There is no evidence form the gospels that Jesus did anything other than draw all people to himself. He was able to do so because he stood in perfect solidarity with all; he wanted to erase once and for all every single false distinction. He wanted to expose the lie of distinctions made between people based on false categories of pure and impure. To do so he had to humble himself, as a ‘good Jew,’ even to the point of death upon a cross. 

So it we wish to follow in the pattern of Christ, which is our calling what are the practical implications? Again Brother Roger of Taize provides thoughtful guidance, this is what he wrote in the Rule of Taize:

‘Love the disadvantaged, all those who experience human injustice and are thirsting for justice.
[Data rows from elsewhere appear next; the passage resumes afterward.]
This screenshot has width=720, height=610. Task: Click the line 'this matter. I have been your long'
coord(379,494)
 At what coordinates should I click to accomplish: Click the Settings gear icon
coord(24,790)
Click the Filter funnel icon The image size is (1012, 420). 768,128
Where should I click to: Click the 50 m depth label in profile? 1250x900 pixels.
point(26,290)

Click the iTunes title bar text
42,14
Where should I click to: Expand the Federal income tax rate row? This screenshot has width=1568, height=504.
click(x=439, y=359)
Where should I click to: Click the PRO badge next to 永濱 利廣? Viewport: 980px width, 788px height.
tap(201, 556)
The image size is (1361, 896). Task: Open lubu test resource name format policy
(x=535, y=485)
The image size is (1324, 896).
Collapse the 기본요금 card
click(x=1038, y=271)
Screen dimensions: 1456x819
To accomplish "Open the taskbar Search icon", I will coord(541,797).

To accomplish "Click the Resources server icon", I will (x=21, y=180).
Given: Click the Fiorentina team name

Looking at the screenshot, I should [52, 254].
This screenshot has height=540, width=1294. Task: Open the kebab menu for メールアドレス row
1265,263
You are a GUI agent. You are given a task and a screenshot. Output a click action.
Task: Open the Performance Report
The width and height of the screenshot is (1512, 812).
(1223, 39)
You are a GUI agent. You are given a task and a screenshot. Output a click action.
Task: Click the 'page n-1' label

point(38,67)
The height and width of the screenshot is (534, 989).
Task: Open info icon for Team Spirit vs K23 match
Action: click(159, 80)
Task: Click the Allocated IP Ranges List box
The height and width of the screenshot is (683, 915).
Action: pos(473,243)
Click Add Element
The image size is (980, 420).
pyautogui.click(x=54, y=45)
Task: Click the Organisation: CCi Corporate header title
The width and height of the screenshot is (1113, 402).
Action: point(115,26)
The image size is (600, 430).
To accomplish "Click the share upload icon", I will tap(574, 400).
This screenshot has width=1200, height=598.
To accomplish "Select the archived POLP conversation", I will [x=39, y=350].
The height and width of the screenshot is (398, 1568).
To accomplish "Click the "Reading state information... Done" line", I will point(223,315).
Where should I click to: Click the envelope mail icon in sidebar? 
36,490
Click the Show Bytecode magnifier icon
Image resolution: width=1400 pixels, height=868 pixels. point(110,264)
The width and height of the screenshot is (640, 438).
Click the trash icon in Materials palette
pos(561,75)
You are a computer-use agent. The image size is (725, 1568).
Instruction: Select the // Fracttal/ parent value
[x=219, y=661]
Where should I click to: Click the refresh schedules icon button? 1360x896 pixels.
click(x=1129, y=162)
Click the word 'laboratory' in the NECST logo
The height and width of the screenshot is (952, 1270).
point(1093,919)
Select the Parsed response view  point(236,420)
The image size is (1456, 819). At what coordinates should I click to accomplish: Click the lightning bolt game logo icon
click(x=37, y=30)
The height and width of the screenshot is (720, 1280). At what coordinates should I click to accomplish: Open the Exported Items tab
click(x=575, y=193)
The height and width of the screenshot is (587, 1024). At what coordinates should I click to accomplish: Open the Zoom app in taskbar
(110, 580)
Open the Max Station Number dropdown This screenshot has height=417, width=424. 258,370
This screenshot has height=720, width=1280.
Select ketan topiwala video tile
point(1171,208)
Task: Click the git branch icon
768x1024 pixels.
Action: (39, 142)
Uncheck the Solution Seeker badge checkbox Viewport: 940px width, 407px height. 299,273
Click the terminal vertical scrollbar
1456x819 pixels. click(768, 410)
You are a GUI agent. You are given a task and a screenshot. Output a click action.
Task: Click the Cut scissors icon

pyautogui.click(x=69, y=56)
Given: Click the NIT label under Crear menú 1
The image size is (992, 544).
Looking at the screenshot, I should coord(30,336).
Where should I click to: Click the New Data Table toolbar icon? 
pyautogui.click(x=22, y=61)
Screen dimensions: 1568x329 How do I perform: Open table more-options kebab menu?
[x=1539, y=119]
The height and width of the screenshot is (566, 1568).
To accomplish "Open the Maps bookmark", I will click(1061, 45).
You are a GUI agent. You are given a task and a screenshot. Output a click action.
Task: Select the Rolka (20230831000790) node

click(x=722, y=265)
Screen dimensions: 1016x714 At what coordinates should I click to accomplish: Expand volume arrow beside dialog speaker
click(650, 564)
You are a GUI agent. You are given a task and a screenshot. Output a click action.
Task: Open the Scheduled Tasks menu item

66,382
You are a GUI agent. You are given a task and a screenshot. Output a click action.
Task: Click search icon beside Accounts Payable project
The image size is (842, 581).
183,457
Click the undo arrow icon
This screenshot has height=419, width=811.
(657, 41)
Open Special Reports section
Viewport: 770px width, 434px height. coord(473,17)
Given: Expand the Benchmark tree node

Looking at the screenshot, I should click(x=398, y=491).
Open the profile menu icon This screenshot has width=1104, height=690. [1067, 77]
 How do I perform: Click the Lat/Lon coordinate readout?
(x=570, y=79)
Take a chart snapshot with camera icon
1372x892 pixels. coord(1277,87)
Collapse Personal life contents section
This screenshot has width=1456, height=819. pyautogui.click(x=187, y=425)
Jesus had a particular concern for them. Do not be afraid of letting them disturb you.’

Jesus let people disturb him – the Syro Phoenician women for example – shouldn’t  we do the same?  

So if we are serious about being Church we need to let others disturb us, we need to stand alongside those who make us feel uncomfortable, we need to ‘get over ourselves’ and our preoccupations. We need to see the gay person (or couple), the disabled person, the sick person, the coloured person, the female person and the mentally ill person as equals in Christ. But, we need to go further, for we are required to fight for justice for all.

This is the Church’s real challenge: are we up for it?

‘Simple’ theology

Several years ago we received a mailshot from CAFOD (the Catholic Agency for Overseas Development) urging us to ‘live simply.’ The more I thought about it – attracted as I am by the notion – I couldn’t help but come to the conclusion that I had no idea what they were on about.

Simplicity, might be one of those notions we toss about on the sea of ideas without really understanding what on earth it really means. Furthermore my straightforward, and initial analysis, led me to suspect that the modern western world is rigged against the whole idea of simplicity; we ‘simply’ have too many choices and, our products and services are frequently characterised by complexity. It is complexity, not simplicity, that draws us in. 

Simplicity was put on the back burner, relegated to a category called ‘nice word, vague concept.’ Until last month:

Reading the Rule of Taize I stumbled across a slice of Brother Roger’s characteristic wisdom:

Simplicity is found in the free joy of a brother who gives up being obsessed by his own progress and failures, in order to keep his eyes fixed on the light of Christ.

So what can we deduce?

Simplicity is a grace given to us when we gaze at Christ. Simplicity is a joy. Simplicity has absolutely nothing at all to do with the modern preoccupation with notions of success and failure. Simplicity is a spiritual and inward grace leading to outward manifestations. 

Thank you Brother Roger, for your simple wisdom!